> **To do**:
When you reproduce the entries below, keep each one exact and drop any pictures.

> **Saved entries**:
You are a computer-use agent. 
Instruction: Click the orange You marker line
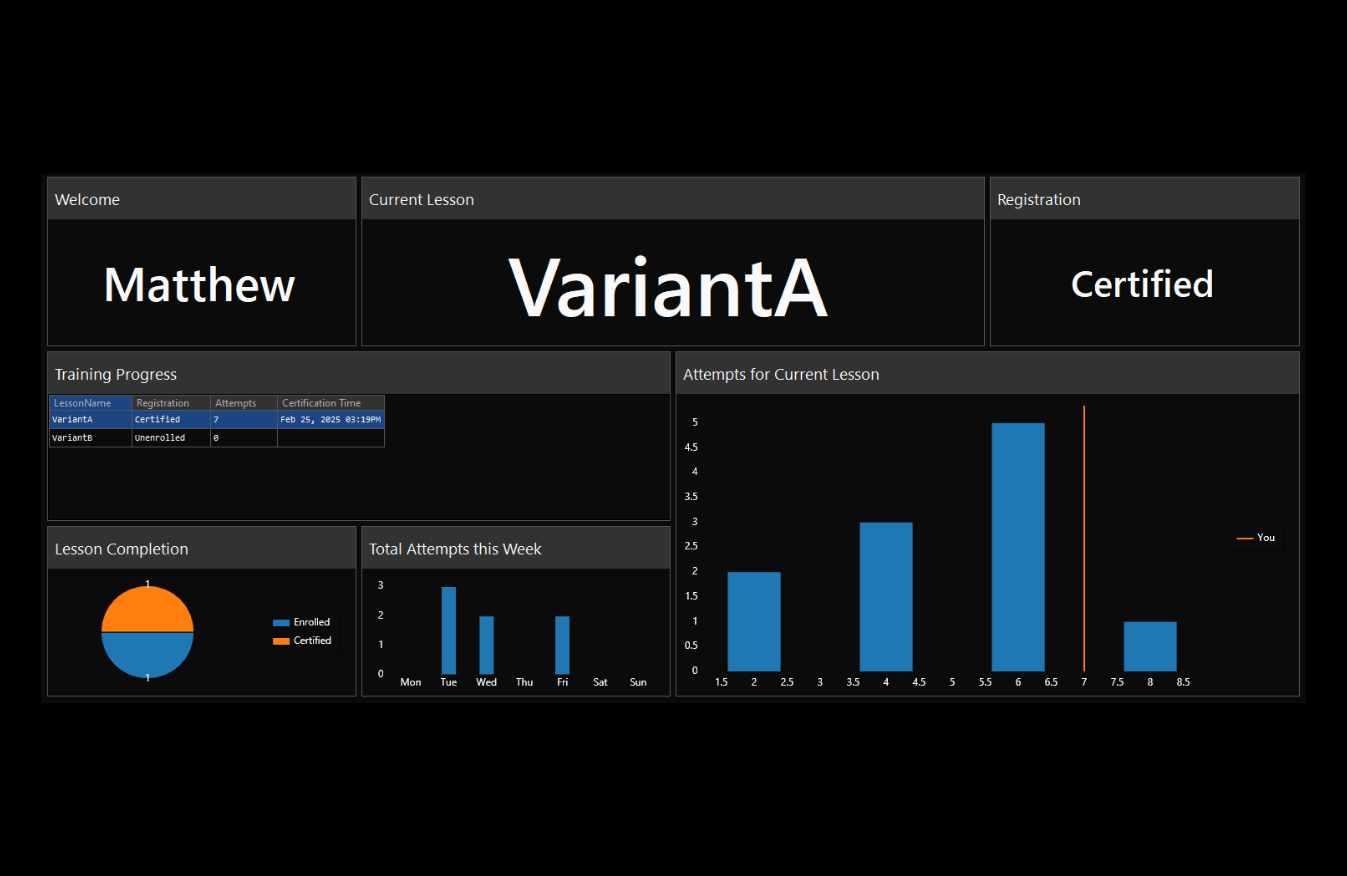[1084, 538]
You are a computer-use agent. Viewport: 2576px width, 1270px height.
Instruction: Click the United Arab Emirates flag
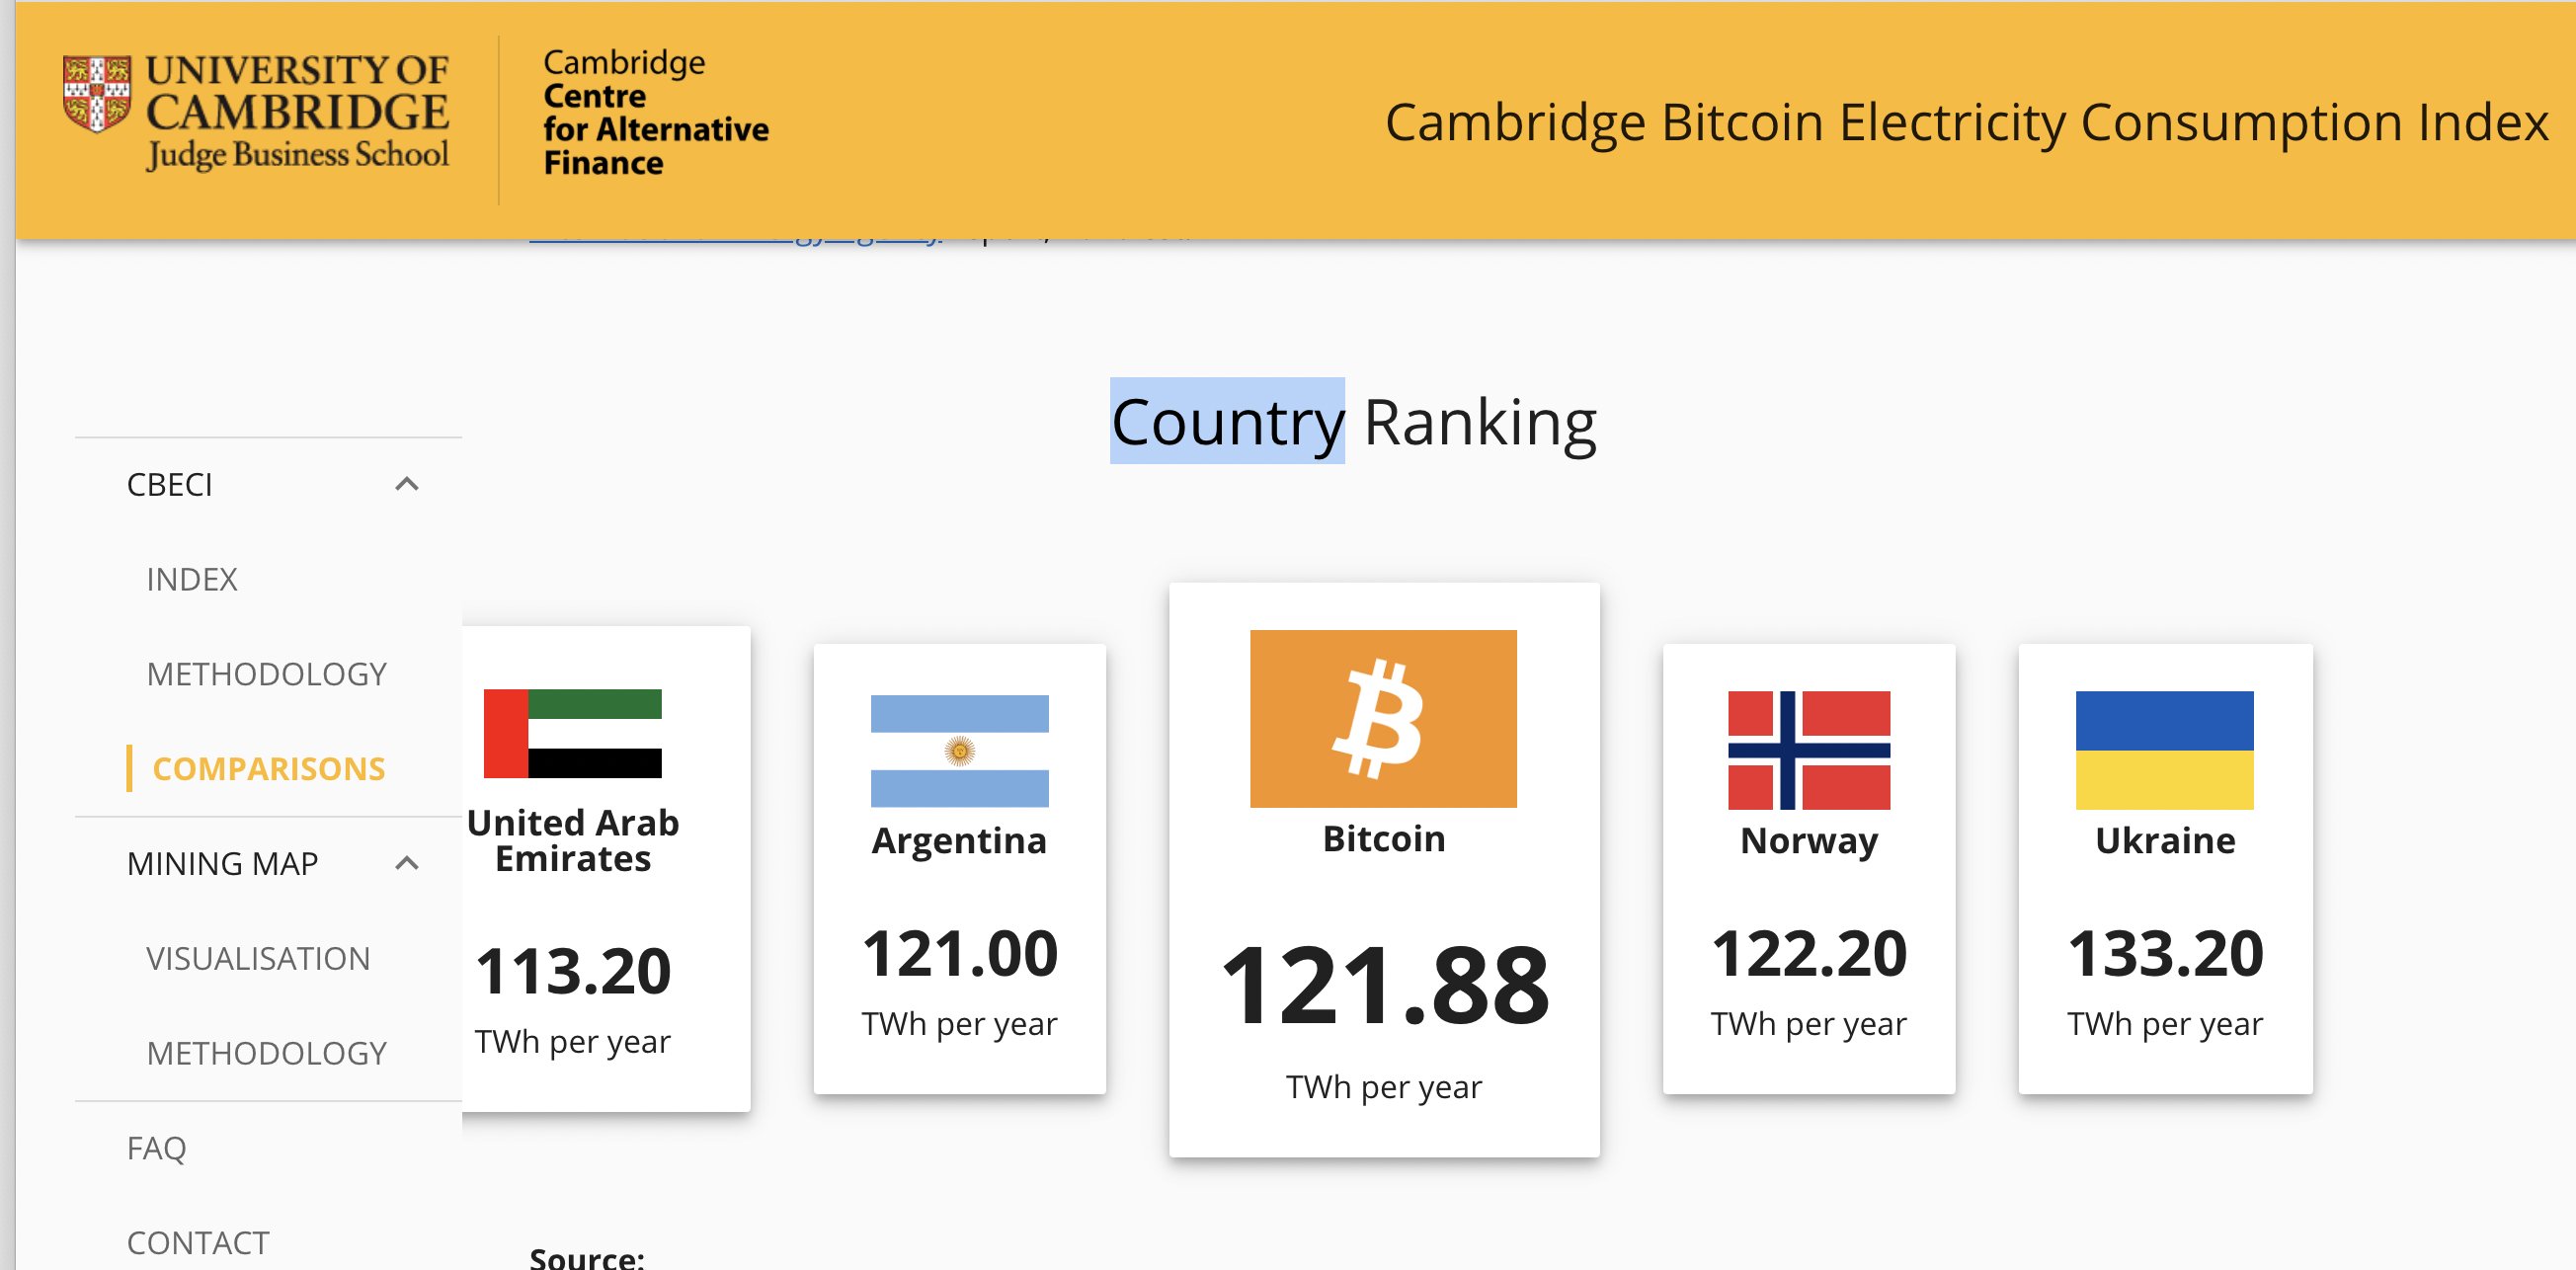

> **Written solution**:
You are a computer-use agent. 
Instruction: Click the orange You marker line
[1084, 538]
You are a computer-use agent. Viewport: 2576px width, 1270px height.
Instruction: Click the United Arab Emirates flag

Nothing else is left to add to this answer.